Records provided »
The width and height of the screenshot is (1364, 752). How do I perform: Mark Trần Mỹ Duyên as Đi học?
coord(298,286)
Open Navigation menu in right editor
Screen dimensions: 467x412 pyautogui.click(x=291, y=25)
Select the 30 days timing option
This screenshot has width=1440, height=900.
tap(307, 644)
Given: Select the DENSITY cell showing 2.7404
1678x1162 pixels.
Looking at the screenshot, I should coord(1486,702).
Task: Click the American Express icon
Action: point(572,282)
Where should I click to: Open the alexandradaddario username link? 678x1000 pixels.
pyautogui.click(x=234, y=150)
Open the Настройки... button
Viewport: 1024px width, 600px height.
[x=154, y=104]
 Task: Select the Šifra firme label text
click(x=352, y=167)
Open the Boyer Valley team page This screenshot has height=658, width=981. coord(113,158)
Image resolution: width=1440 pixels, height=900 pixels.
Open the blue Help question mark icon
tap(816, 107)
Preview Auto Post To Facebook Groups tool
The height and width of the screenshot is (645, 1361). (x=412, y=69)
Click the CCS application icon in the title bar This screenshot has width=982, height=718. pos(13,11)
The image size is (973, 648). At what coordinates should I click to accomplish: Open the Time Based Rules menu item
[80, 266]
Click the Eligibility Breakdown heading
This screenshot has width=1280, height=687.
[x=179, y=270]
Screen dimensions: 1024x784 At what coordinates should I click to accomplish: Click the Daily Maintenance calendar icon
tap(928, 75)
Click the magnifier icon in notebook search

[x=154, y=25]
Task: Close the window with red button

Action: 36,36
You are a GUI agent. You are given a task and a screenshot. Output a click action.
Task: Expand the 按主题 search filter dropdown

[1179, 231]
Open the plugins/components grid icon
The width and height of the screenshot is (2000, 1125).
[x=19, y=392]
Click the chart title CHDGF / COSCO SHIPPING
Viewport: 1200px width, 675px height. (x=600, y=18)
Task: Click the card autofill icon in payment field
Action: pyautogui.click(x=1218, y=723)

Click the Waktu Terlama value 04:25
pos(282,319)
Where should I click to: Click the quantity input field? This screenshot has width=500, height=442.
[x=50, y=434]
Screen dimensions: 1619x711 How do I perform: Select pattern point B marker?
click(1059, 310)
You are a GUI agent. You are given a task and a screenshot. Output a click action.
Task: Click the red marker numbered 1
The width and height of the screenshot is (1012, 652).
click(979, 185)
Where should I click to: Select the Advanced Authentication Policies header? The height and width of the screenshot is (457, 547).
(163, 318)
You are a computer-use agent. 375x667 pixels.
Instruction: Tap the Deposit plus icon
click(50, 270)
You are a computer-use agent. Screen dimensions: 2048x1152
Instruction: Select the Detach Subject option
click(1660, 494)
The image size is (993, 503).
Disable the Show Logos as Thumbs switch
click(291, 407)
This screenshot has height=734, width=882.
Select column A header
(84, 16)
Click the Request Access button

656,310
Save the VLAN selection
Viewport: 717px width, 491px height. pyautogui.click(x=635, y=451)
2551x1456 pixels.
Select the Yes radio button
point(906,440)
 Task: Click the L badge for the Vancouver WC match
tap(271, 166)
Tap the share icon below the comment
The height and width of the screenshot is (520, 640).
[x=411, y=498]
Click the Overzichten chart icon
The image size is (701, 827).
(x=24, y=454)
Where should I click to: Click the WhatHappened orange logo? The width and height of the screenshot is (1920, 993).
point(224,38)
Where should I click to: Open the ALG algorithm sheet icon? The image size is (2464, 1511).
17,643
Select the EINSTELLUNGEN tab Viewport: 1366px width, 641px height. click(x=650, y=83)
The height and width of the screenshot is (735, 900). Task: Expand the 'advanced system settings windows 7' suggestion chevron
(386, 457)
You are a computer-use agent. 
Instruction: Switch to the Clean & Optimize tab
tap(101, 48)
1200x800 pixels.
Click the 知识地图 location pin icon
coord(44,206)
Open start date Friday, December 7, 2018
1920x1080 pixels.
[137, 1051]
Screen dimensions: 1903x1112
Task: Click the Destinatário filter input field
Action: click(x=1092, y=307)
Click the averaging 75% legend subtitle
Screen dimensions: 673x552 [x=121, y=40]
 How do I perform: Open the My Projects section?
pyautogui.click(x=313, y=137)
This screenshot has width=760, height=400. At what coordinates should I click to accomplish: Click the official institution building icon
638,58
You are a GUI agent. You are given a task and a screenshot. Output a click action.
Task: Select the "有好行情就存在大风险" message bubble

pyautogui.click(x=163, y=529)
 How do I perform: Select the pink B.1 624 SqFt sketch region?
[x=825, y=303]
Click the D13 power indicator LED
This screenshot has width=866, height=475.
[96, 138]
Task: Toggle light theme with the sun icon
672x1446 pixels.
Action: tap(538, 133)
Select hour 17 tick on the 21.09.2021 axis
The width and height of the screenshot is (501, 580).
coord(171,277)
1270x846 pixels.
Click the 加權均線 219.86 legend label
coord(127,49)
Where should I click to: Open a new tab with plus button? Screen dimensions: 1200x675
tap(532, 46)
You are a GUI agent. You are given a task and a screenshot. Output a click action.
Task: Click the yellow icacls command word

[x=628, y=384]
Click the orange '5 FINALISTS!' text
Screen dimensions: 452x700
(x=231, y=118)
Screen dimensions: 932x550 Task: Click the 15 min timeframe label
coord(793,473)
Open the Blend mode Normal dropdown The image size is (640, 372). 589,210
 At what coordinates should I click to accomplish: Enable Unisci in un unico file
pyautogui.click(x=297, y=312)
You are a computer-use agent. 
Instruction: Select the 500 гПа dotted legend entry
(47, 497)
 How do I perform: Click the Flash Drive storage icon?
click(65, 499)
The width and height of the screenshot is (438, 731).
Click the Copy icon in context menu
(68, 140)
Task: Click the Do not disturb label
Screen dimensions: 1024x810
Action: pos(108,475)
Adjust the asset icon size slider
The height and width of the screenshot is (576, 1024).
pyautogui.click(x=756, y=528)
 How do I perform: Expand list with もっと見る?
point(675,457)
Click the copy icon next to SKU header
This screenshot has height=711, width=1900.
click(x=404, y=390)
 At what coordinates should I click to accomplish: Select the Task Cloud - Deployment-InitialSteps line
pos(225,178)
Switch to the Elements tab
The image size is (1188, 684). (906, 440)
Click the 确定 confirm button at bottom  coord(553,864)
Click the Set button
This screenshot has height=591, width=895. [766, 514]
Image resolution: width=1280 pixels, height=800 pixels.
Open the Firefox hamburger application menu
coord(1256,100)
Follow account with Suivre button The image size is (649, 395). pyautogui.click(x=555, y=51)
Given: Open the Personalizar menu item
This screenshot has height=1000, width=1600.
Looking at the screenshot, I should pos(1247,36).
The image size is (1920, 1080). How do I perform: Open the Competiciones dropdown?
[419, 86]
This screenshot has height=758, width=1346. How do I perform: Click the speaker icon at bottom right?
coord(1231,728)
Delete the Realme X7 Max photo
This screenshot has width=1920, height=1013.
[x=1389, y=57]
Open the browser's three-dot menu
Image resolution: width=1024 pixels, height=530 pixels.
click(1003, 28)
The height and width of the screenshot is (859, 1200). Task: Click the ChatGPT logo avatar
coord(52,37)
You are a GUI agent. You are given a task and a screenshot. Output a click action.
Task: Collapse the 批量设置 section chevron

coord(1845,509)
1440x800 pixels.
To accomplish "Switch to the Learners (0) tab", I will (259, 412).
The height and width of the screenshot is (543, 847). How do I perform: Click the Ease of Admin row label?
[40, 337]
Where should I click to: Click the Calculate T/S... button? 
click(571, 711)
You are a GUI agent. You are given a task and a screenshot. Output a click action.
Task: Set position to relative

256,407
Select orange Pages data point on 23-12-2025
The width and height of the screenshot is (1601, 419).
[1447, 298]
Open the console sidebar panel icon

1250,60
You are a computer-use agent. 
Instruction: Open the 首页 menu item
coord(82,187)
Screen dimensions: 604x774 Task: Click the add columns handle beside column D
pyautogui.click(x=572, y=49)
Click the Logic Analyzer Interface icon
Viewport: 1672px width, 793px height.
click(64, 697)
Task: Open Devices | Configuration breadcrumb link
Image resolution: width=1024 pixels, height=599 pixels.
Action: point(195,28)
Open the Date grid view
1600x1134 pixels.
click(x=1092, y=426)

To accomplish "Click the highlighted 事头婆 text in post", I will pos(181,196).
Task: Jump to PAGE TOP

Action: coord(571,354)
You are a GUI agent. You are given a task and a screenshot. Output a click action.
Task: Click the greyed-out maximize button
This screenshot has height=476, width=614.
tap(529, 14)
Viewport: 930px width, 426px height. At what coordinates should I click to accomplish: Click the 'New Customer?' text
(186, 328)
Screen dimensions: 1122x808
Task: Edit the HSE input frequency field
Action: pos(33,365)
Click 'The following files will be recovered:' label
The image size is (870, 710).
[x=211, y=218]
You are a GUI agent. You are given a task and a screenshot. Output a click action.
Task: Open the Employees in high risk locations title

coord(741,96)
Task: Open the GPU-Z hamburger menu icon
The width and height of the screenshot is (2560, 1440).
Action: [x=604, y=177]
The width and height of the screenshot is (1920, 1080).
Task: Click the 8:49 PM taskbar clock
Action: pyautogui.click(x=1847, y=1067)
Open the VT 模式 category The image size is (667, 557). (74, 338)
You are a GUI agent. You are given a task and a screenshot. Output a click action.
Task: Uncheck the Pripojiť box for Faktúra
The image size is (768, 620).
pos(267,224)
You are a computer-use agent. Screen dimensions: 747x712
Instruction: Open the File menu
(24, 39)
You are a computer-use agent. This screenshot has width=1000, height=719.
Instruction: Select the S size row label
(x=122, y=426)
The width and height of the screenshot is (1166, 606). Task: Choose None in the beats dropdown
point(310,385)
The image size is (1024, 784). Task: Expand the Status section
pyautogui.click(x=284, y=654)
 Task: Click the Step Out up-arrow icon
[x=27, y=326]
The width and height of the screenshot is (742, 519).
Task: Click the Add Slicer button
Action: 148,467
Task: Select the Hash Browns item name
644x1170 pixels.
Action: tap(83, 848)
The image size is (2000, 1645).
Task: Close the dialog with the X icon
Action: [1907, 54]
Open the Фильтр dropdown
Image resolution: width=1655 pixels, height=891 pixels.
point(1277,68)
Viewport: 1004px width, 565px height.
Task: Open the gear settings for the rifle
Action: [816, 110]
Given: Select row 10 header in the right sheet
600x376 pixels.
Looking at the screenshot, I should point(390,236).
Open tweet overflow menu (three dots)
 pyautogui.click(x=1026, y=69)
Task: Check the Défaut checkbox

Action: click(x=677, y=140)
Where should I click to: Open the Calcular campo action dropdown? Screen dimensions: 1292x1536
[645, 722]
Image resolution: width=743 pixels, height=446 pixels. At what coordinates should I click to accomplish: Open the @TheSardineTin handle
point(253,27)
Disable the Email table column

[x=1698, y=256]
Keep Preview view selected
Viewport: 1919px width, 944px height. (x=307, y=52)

Goal »
Edit the entries starting with the line that contains "Open the Настройки... button" and going on through the line that contains "tap(816, 107)", replacing "blue" with "gray" and leaving everything else unchanged. Give only those lines.

Task response »
Open the Настройки... button
Viewport: 1024px width, 600px height.
[x=154, y=104]
 Task: Select the Šifra firme label text
click(x=352, y=167)
Open the Boyer Valley team page This screenshot has height=658, width=981. coord(113,158)
Image resolution: width=1440 pixels, height=900 pixels.
Open the gray Help question mark icon
tap(816, 107)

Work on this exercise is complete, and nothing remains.